The cause of the plane crash has not been determined.

A preliminary report from the NTSB could be available as early as next week.


Story, video and photo gallery: http://www.kltv.com





UPSHUR COUNTY (KYTX) - One person is dead and another person was hospitalized after the plane they were on went down in Upshur County. 

DPS identified the pilot as 73-year-old Samuel Oliver Lucky of Gladewater. He was pronounced dead at the scene. His passenger, 57-year-old Pamela Rickman Lucky also of Gladewater was sent to ETMC in Tyler in ICU where her condition has been upgraded to fair.

According to DPS Troopers on the scene, Gilmer Police heard a woman screaming when they drove by the area. Pamela’s screams led them to the crash site around 1:30 a.m. It’s been determined Pamela had been sitting stuck in the plane for hours in the cold before she was found.
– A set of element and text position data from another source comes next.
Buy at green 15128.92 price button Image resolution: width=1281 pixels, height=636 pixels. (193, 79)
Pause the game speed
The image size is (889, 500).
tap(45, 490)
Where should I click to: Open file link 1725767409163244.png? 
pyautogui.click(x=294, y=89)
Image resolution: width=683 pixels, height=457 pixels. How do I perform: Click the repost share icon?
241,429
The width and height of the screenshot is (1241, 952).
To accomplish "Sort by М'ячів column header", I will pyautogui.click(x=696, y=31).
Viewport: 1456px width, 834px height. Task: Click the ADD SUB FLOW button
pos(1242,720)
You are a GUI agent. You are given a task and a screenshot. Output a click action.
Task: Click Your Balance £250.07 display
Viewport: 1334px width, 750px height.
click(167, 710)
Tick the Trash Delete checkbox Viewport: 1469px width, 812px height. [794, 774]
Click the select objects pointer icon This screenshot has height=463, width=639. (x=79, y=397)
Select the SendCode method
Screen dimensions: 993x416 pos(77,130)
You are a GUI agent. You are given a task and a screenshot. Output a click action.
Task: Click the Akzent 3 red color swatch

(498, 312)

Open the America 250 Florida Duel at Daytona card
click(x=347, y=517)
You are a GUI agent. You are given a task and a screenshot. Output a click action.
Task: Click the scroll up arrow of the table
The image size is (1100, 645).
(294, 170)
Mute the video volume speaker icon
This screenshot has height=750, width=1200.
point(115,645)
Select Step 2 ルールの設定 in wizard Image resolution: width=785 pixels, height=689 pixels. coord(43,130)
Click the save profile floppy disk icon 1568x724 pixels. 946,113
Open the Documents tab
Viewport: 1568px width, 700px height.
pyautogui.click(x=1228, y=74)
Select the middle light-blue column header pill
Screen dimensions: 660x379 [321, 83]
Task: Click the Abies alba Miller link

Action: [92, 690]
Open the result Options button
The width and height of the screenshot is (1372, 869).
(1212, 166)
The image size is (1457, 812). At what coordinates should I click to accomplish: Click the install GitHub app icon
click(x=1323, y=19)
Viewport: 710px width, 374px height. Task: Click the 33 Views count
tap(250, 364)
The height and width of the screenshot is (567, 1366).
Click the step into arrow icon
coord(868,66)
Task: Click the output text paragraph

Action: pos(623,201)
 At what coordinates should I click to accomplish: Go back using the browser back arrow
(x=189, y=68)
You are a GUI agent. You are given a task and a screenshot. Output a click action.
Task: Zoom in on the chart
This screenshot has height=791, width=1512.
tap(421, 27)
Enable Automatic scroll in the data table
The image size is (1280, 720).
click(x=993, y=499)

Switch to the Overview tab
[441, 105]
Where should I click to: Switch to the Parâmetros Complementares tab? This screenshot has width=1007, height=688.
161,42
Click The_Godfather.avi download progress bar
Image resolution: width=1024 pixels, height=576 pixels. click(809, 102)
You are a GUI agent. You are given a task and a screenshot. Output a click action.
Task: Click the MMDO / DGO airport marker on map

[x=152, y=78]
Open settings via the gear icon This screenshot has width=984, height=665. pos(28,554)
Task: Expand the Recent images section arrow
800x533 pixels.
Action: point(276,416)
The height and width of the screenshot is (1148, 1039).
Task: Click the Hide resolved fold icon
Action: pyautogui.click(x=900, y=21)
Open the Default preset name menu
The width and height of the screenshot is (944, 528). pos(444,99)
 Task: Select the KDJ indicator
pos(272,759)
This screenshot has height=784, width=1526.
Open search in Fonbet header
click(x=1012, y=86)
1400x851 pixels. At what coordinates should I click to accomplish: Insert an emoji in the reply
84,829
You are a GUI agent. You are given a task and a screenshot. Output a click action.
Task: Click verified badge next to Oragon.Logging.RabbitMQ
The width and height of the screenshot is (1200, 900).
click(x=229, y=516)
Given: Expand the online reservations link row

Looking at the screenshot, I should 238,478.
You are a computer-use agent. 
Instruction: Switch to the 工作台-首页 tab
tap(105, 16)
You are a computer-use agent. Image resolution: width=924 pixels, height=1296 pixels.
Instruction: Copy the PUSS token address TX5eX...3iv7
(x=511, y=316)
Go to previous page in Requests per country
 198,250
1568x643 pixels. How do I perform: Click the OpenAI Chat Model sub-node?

Troopers determined the plane went down around 7:45 p.m. Tuesday after it was overdue at Fox Stephens Airport Gilmer Airport.

The single-engine Cessna 172 went down in a field off of Hwy 271 near Eagle Road, just south of Gilmer, according to DPS officials. The plane is registered out of Gregg County, according to FAA records.

The FAA had notified Upshur County of a missing plane earlier Tuesday evening that had left the airport in Sulphur Springs en route to Gilmer that had not shown up.

The National Transportation Safety Board has also been notified of the crash and will lead the investigation.
 
In September 2013, Pilot Samuel Oliver received top honors when he was recognized by the FAA for exceeding safety standards.